● **Work to do**: Convert the lines below into a JSON list of strings, one string per line, skipping blank lines and leaving the pictures out.

Item-finding records
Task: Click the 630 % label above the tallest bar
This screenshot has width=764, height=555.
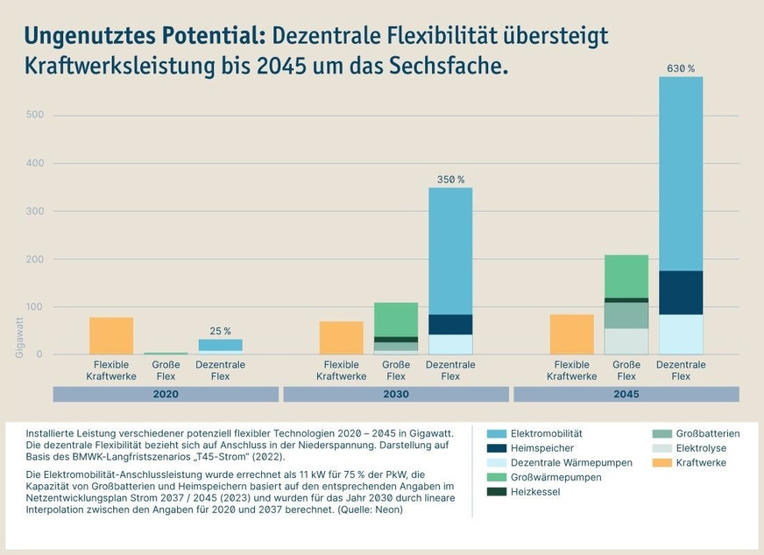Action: point(681,68)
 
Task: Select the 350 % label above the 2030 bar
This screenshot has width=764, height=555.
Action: point(450,179)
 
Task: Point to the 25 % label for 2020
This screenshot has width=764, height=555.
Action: point(221,331)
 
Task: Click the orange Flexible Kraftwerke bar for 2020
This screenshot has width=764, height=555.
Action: point(111,335)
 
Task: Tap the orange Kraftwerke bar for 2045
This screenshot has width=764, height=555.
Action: point(571,334)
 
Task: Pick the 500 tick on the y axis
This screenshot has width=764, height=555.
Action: point(35,115)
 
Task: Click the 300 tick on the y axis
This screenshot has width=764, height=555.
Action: point(35,211)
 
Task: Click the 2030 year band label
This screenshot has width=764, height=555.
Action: point(395,394)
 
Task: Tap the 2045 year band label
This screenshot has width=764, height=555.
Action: point(626,394)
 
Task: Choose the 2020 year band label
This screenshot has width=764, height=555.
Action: point(166,394)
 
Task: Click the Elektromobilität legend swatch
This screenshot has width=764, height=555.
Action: point(496,433)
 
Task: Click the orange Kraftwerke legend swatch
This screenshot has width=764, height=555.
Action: point(661,462)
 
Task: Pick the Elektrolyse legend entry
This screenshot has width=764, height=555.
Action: point(700,448)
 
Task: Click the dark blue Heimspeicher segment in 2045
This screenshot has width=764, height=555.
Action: point(681,292)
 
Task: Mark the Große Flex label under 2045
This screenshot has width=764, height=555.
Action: point(626,370)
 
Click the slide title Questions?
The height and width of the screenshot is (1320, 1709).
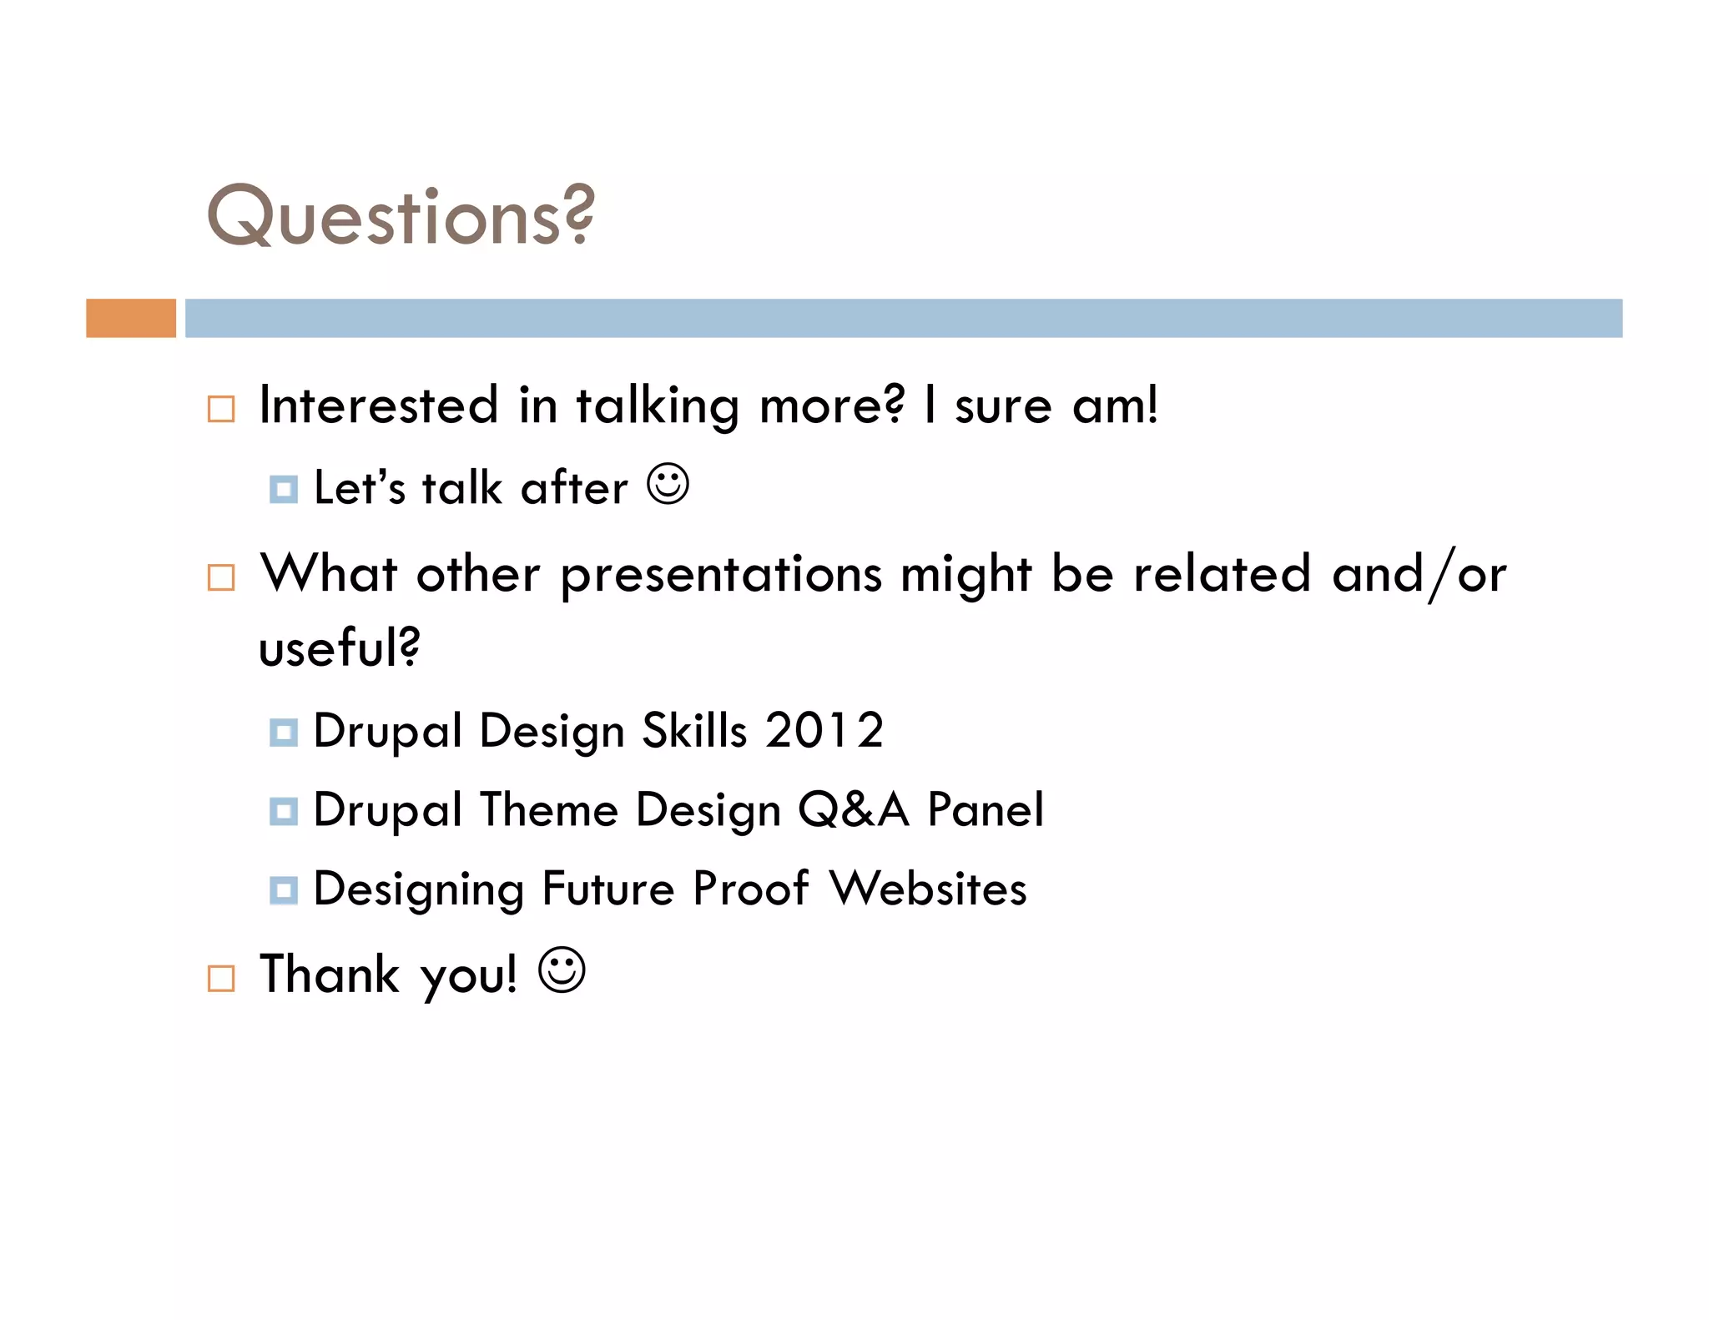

● **Response for this exercise**:
[
  "Task: Click the 630 % label above the tallest bar",
  "This screenshot has width=764, height=555.",
  "Action: point(681,68)",
  "Task: Select the 350 % label above the 2030 bar",
  "This screenshot has width=764, height=555.",
  "Action: point(450,179)",
  "Task: Point to the 25 % label for 2020",
  "This screenshot has width=764, height=555.",
  "Action: point(221,331)",
  "Task: Click the orange Flexible Kraftwerke bar for 2020",
  "This screenshot has width=764, height=555.",
  "Action: point(111,335)",
  "Task: Tap the orange Kraftwerke bar for 2045",
  "This screenshot has width=764, height=555.",
  "Action: point(571,334)",
  "Task: Pick the 500 tick on the y axis",
  "This screenshot has width=764, height=555.",
  "Action: point(35,115)",
  "Task: Click the 300 tick on the y axis",
  "This screenshot has width=764, height=555.",
  "Action: point(35,211)",
  "Task: Click the 2030 year band label",
  "This screenshot has width=764, height=555.",
  "Action: point(395,394)",
  "Task: Tap the 2045 year band label",
  "This screenshot has width=764, height=555.",
  "Action: point(626,394)",
  "Task: Choose the 2020 year band label",
  "This screenshot has width=764, height=555.",
  "Action: point(166,394)",
  "Task: Click the Elektromobilität legend swatch",
  "This screenshot has width=764, height=555.",
  "Action: point(496,433)",
  "Task: Click the orange Kraftwerke legend swatch",
  "This screenshot has width=764, height=555.",
  "Action: point(661,462)",
  "Task: Pick the Elektrolyse legend entry",
  "This screenshot has width=764, height=555.",
  "Action: point(700,448)",
  "Task: Click the dark blue Heimspeicher segment in 2045",
  "This screenshot has width=764, height=555.",
  "Action: point(681,292)",
  "Task: Mark the Große Flex label under 2045",
  "This screenshot has width=764, height=555.",
  "Action: point(626,370)",
  "Click the slide title Questions?",
  "The height and width of the screenshot is (1320, 1709)."
]